▶ **WHAT TO WORK ON**: Return exactly and only these lines: the first of the listing through the one containing "Task: Go to the Wrapping and Braces tab".

▶ **SOURCE MATERIAL**:
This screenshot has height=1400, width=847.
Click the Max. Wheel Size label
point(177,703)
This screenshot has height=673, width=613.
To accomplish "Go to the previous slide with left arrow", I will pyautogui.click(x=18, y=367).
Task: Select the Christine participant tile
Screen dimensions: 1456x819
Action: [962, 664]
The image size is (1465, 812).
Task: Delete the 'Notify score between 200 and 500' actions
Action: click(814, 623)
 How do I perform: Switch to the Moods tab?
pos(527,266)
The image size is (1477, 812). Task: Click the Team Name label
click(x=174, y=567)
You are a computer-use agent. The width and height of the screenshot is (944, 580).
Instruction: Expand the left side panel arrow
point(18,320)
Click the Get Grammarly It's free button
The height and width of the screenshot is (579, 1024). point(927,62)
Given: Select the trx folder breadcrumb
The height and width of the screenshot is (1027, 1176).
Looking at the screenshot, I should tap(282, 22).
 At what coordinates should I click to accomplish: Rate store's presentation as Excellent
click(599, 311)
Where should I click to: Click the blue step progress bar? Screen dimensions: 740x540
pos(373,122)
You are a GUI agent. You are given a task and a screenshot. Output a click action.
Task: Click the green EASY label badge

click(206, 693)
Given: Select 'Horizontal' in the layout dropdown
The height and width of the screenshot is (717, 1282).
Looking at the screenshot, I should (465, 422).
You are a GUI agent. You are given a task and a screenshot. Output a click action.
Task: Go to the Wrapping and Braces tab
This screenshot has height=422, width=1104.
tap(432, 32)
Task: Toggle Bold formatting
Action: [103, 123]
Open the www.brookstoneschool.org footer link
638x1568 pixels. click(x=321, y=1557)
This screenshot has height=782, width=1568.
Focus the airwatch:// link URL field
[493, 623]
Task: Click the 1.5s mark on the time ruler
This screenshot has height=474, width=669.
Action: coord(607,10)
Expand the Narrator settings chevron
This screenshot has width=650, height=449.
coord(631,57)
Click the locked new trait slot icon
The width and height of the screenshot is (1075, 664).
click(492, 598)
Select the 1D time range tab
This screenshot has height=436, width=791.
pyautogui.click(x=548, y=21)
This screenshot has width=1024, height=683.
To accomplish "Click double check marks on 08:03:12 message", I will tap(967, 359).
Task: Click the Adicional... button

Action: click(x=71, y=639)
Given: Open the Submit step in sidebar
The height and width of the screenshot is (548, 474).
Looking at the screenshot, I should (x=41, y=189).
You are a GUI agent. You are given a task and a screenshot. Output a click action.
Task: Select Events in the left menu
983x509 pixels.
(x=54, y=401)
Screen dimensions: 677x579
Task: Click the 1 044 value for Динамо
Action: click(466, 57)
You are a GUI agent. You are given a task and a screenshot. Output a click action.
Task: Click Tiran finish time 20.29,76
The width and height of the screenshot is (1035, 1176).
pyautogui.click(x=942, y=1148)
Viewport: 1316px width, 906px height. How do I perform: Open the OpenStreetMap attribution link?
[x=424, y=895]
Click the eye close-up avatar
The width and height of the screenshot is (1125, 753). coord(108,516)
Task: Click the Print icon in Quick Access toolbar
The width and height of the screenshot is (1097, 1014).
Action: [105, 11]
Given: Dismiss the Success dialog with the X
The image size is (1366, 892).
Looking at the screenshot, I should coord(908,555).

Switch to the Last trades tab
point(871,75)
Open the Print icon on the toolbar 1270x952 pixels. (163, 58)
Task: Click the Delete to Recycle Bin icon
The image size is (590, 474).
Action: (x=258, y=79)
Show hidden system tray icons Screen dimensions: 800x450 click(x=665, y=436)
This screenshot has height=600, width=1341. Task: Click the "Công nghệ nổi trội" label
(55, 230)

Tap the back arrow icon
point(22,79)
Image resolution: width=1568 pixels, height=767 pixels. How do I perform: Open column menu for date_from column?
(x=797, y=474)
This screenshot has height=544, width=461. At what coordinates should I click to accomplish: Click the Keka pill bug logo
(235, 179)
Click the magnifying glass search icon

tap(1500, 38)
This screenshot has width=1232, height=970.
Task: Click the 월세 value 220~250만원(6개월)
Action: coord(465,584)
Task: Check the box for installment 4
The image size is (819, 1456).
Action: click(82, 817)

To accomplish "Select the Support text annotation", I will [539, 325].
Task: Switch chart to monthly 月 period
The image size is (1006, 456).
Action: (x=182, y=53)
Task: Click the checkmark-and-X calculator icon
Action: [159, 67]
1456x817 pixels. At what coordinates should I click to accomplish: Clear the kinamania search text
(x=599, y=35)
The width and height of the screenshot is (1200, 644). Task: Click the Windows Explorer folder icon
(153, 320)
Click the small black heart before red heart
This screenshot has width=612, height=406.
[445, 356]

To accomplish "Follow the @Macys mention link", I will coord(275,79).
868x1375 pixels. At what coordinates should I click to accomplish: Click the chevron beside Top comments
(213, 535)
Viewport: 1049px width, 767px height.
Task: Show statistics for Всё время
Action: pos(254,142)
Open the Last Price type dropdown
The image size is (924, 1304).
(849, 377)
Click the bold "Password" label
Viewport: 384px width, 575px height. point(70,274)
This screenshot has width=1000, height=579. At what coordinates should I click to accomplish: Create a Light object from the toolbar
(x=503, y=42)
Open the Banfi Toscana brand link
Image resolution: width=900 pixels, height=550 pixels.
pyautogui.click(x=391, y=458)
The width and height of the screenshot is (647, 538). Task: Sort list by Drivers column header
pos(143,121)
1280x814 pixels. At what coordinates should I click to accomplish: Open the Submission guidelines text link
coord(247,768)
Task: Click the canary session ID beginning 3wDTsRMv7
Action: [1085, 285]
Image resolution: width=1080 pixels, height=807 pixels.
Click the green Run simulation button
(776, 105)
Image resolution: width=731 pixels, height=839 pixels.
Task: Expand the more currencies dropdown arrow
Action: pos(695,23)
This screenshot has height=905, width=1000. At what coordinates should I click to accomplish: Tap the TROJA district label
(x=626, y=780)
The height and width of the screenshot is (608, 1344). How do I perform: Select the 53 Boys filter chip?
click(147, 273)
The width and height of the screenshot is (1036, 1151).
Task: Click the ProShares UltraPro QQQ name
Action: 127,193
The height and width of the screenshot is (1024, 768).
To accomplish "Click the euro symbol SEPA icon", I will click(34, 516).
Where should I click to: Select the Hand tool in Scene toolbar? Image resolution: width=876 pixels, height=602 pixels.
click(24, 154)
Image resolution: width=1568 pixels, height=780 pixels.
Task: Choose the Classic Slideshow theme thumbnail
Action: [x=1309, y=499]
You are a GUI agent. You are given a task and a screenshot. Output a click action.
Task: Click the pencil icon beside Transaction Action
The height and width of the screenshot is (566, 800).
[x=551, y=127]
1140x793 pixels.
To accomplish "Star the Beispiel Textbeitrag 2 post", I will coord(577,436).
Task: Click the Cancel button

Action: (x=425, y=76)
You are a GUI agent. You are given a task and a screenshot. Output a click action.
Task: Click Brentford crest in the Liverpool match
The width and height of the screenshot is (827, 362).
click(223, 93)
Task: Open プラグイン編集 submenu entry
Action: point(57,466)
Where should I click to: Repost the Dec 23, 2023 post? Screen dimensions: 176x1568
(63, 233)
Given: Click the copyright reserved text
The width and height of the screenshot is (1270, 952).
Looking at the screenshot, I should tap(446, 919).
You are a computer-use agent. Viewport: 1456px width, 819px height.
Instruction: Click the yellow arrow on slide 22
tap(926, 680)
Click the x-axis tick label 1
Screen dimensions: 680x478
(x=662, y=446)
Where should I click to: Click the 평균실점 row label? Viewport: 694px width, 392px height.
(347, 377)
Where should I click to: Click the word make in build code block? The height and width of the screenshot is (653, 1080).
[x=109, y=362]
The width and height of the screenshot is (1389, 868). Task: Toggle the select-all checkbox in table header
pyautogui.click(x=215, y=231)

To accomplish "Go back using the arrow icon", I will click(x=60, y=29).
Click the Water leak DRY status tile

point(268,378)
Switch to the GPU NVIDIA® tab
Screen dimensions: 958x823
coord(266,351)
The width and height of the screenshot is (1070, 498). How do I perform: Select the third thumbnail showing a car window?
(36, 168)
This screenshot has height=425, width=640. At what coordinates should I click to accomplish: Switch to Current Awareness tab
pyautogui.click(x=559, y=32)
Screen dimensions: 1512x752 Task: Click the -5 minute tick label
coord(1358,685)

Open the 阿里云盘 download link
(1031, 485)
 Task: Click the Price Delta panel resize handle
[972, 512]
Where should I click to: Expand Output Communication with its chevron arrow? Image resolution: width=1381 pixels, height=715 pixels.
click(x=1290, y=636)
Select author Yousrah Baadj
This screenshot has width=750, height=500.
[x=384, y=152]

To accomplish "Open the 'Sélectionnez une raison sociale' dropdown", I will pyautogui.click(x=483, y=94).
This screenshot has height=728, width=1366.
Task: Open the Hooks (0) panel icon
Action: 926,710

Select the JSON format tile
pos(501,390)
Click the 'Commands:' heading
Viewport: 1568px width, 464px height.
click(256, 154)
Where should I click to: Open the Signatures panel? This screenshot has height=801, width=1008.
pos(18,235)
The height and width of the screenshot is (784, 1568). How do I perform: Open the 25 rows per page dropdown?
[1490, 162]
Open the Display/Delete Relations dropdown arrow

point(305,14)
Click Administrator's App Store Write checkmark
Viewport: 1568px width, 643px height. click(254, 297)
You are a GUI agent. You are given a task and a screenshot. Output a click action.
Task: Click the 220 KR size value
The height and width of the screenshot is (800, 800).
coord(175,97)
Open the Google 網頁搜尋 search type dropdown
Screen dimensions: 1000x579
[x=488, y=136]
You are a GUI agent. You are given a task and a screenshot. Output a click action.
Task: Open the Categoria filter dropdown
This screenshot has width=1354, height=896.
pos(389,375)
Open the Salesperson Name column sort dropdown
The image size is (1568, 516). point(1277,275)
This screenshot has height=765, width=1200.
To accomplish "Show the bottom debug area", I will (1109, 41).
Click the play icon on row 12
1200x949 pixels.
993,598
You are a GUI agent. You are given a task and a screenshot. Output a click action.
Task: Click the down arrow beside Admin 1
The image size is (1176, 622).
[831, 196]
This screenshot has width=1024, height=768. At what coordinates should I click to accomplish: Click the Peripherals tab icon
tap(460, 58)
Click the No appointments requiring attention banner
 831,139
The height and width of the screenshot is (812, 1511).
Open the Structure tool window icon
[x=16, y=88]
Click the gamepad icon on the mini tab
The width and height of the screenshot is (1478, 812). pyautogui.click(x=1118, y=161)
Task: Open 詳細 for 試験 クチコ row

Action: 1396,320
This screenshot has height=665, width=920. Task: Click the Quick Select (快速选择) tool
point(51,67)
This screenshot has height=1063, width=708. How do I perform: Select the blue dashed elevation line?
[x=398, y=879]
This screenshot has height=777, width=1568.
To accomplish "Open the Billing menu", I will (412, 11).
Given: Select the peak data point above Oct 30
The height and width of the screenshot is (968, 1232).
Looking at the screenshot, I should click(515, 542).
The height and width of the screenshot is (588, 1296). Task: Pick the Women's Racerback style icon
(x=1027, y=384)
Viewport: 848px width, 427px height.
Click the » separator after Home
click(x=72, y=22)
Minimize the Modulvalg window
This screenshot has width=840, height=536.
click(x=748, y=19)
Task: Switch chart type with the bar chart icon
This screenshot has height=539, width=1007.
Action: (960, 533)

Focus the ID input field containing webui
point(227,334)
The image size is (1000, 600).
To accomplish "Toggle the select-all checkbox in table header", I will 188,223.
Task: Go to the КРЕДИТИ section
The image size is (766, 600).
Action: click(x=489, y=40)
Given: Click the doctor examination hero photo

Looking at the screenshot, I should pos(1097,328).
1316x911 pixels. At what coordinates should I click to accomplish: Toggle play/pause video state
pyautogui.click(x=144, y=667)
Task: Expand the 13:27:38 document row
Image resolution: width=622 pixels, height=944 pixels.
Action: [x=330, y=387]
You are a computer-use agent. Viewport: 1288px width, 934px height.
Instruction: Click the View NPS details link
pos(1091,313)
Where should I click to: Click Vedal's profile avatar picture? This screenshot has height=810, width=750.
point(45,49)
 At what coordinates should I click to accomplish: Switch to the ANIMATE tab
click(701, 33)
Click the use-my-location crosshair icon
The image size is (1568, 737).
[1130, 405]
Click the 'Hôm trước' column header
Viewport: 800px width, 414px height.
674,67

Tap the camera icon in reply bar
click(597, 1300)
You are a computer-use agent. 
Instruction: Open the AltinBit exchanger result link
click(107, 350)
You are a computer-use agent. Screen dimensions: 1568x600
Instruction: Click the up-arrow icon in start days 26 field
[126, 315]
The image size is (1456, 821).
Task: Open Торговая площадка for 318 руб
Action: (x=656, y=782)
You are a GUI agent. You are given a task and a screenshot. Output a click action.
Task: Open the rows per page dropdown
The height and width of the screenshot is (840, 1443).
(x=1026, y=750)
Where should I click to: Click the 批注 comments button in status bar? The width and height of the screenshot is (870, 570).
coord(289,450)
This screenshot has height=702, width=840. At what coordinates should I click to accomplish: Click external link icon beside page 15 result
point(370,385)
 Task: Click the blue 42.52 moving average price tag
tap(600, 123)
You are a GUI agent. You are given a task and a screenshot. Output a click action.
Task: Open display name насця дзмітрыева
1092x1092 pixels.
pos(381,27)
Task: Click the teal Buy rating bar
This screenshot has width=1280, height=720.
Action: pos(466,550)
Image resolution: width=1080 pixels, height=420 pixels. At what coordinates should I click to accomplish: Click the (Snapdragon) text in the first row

▶ **SOLUTION**:
This screenshot has height=1400, width=847.
Click the Max. Wheel Size label
point(177,703)
This screenshot has height=673, width=613.
To accomplish "Go to the previous slide with left arrow", I will pyautogui.click(x=18, y=367).
Task: Select the Christine participant tile
Screen dimensions: 1456x819
Action: [962, 664]
The image size is (1465, 812).
Task: Delete the 'Notify score between 200 and 500' actions
Action: click(814, 623)
 How do I perform: Switch to the Moods tab?
pos(527,266)
The image size is (1477, 812). Task: Click the Team Name label
click(x=174, y=567)
You are a computer-use agent. The width and height of the screenshot is (944, 580).
Instruction: Expand the left side panel arrow
point(18,320)
Click the Get Grammarly It's free button
The height and width of the screenshot is (579, 1024). point(927,62)
Given: Select the trx folder breadcrumb
The height and width of the screenshot is (1027, 1176).
Looking at the screenshot, I should tap(282, 22).
 At what coordinates should I click to accomplish: Rate store's presentation as Excellent
click(599, 311)
Where should I click to: Click the blue step progress bar? Screen dimensions: 740x540
pos(373,122)
You are a GUI agent. You are given a task and a screenshot. Output a click action.
Task: Click the green EASY label badge

click(206, 693)
Given: Select 'Horizontal' in the layout dropdown
The height and width of the screenshot is (717, 1282).
Looking at the screenshot, I should (465, 422).
You are a GUI agent. You are given a task and a screenshot. Output a click action.
Task: Go to the Wrapping and Braces tab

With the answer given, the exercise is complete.